Everything from the first line of the material to the line containing "Task: Open the taskbar search icon", inclusive, must be given again exactly; no pictures, and nothing past that line.

▸ **Data shown**:
====
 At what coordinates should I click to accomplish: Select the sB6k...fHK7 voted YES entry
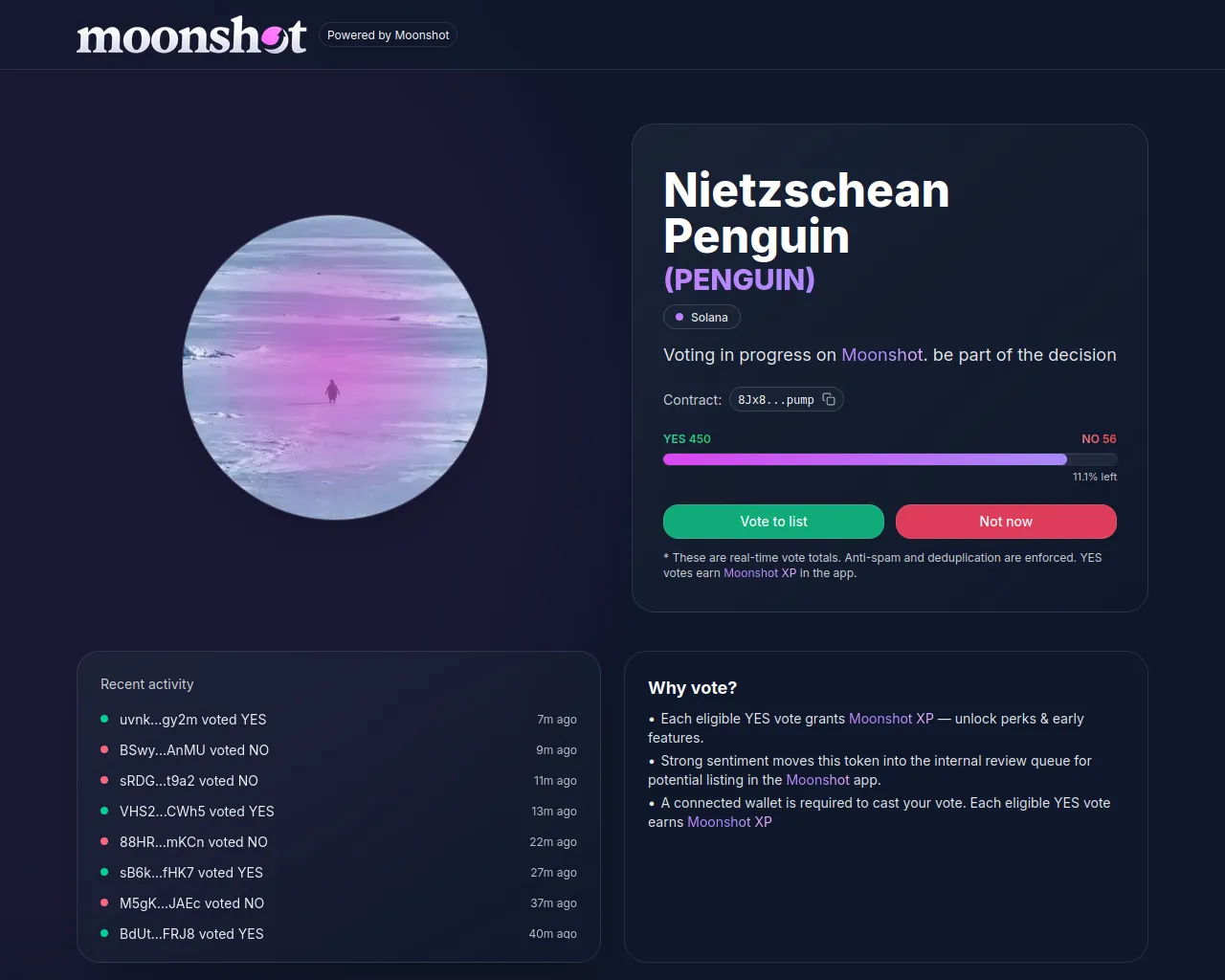point(190,873)
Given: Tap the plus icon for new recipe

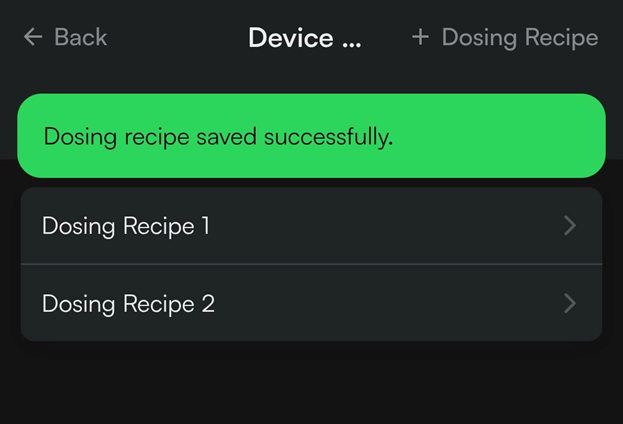Looking at the screenshot, I should tap(420, 38).
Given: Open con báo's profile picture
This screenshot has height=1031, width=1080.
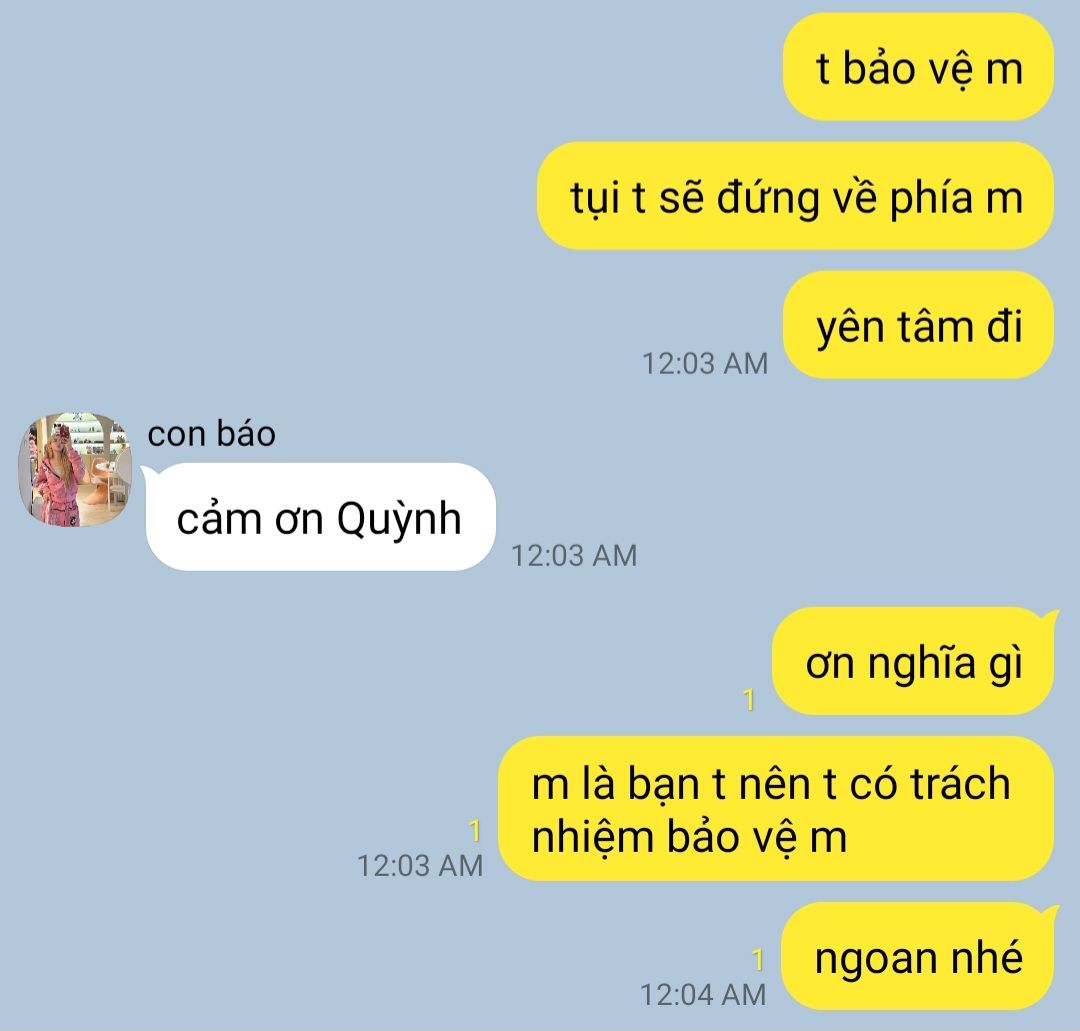Looking at the screenshot, I should [x=74, y=470].
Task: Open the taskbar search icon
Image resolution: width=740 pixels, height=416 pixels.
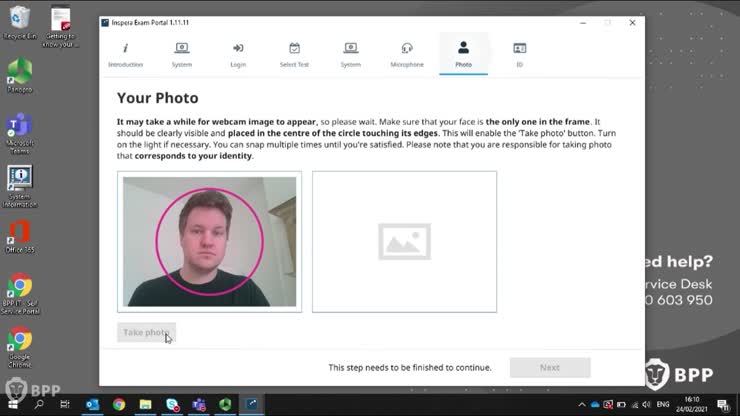Action: 39,404
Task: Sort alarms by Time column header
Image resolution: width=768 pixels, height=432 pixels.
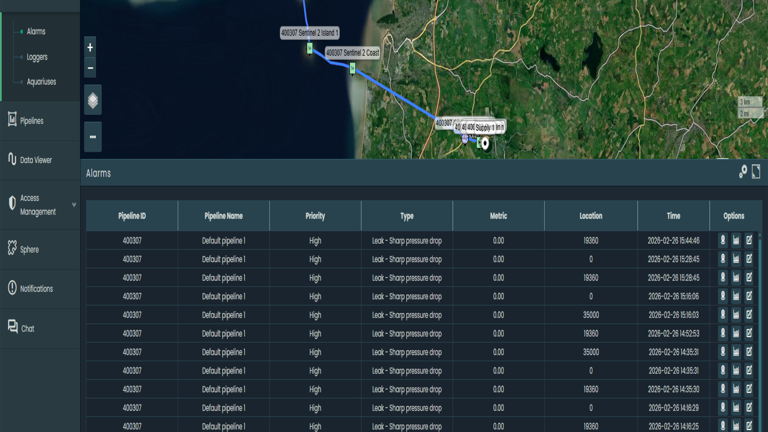Action: point(673,216)
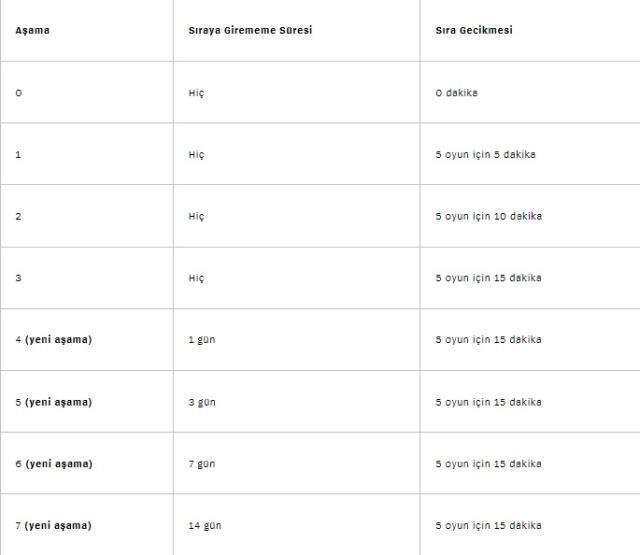The width and height of the screenshot is (640, 555).
Task: Click the 7 gün cell
Action: click(x=201, y=464)
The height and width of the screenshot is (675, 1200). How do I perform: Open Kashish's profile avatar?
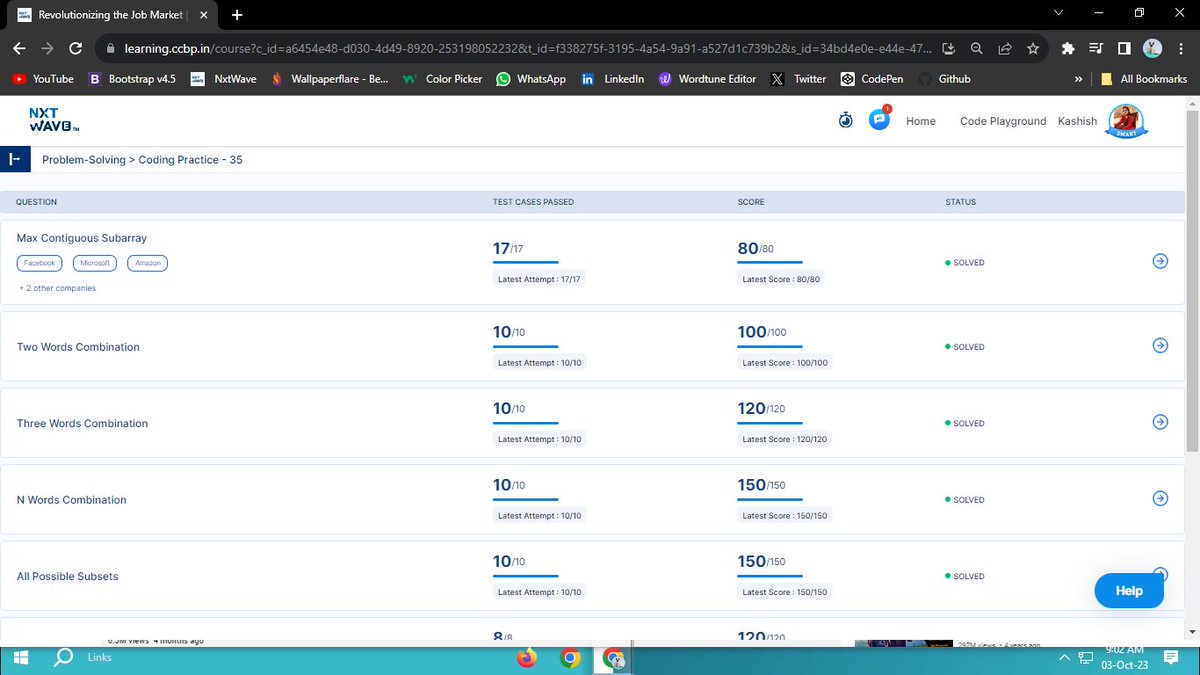coord(1126,120)
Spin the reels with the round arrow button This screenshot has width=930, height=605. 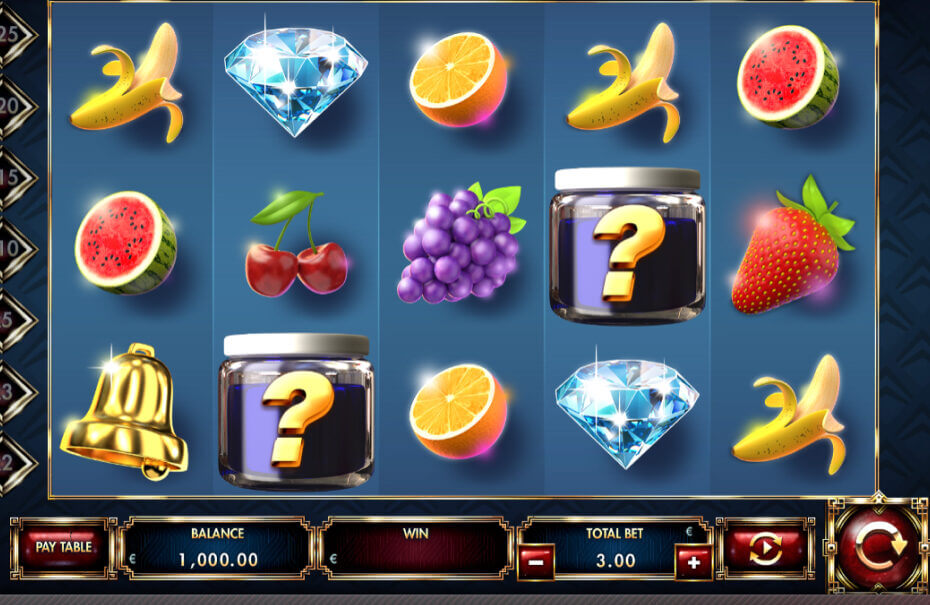coord(877,544)
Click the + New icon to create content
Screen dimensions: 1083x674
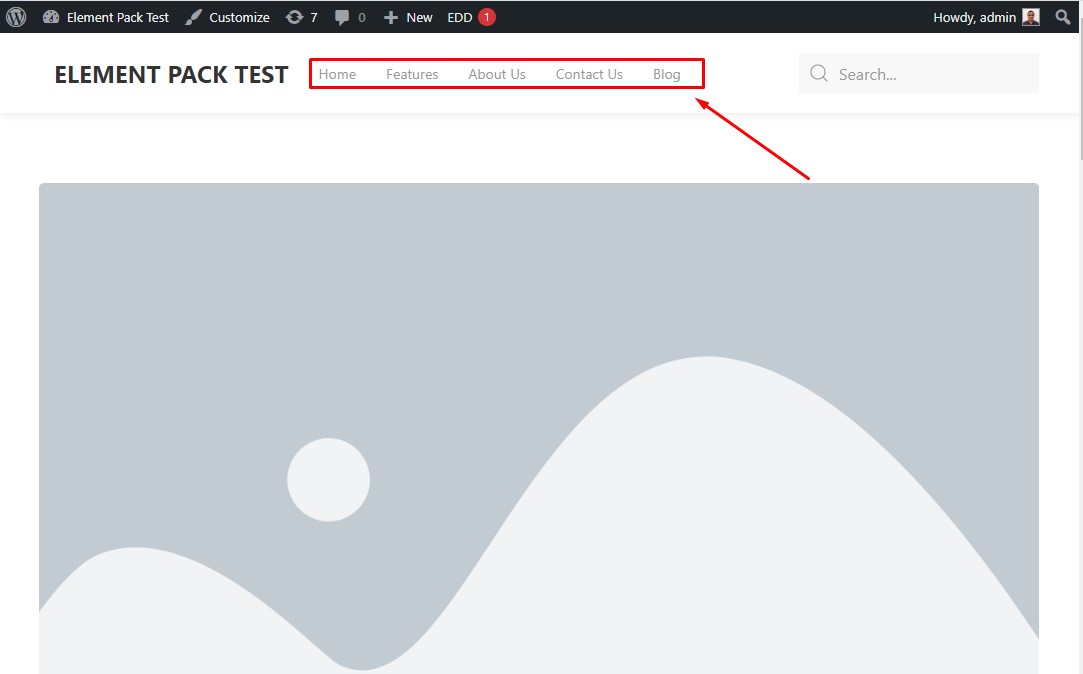pyautogui.click(x=390, y=17)
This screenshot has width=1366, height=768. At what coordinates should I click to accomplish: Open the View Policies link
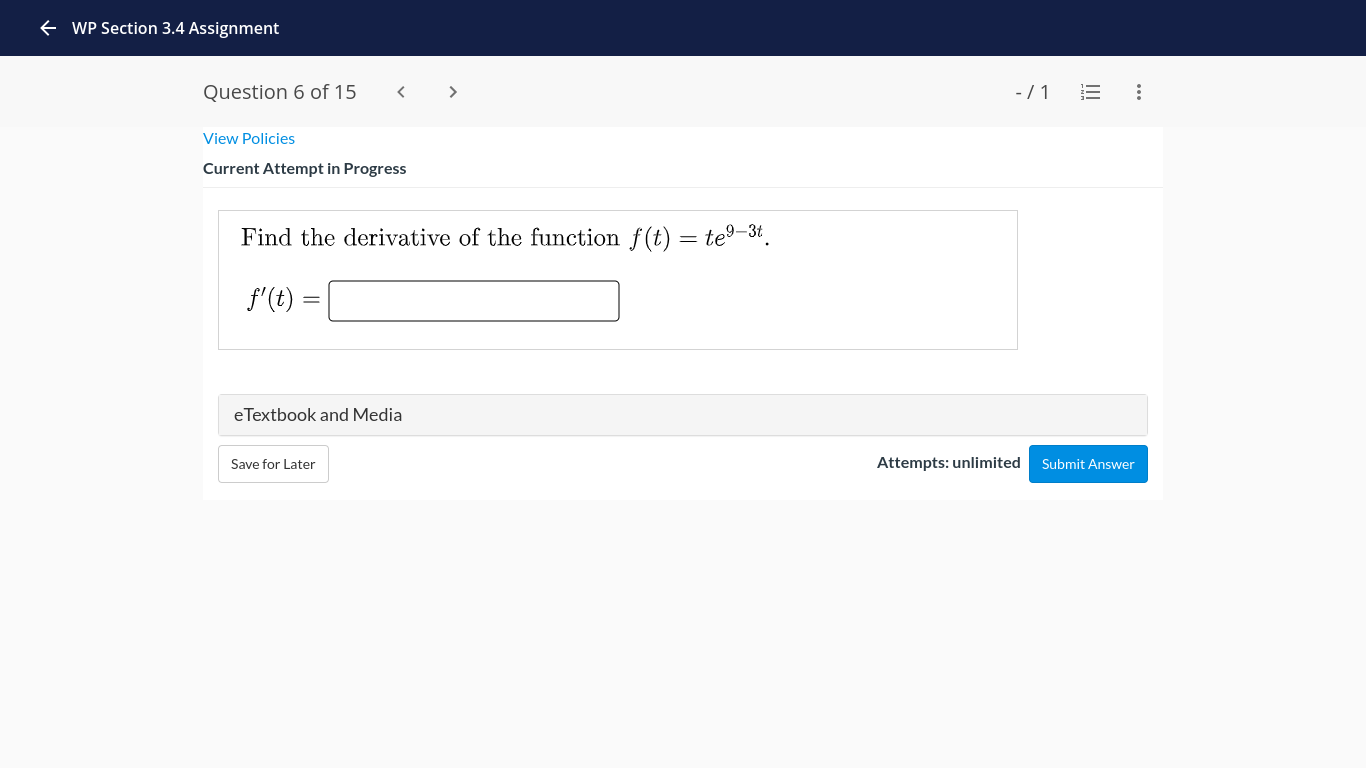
====
▸ **Output of the exercise**:
 At what coordinates should I click to accomplish: Select the sB6k...fHK7 voted YES entry
point(190,873)
Given: Tap the plus icon for new recipe

Looking at the screenshot, I should tap(420, 38).
Given: Open con báo's profile picture
This screenshot has height=1031, width=1080.
Looking at the screenshot, I should [x=74, y=470].
Task: Open the taskbar search icon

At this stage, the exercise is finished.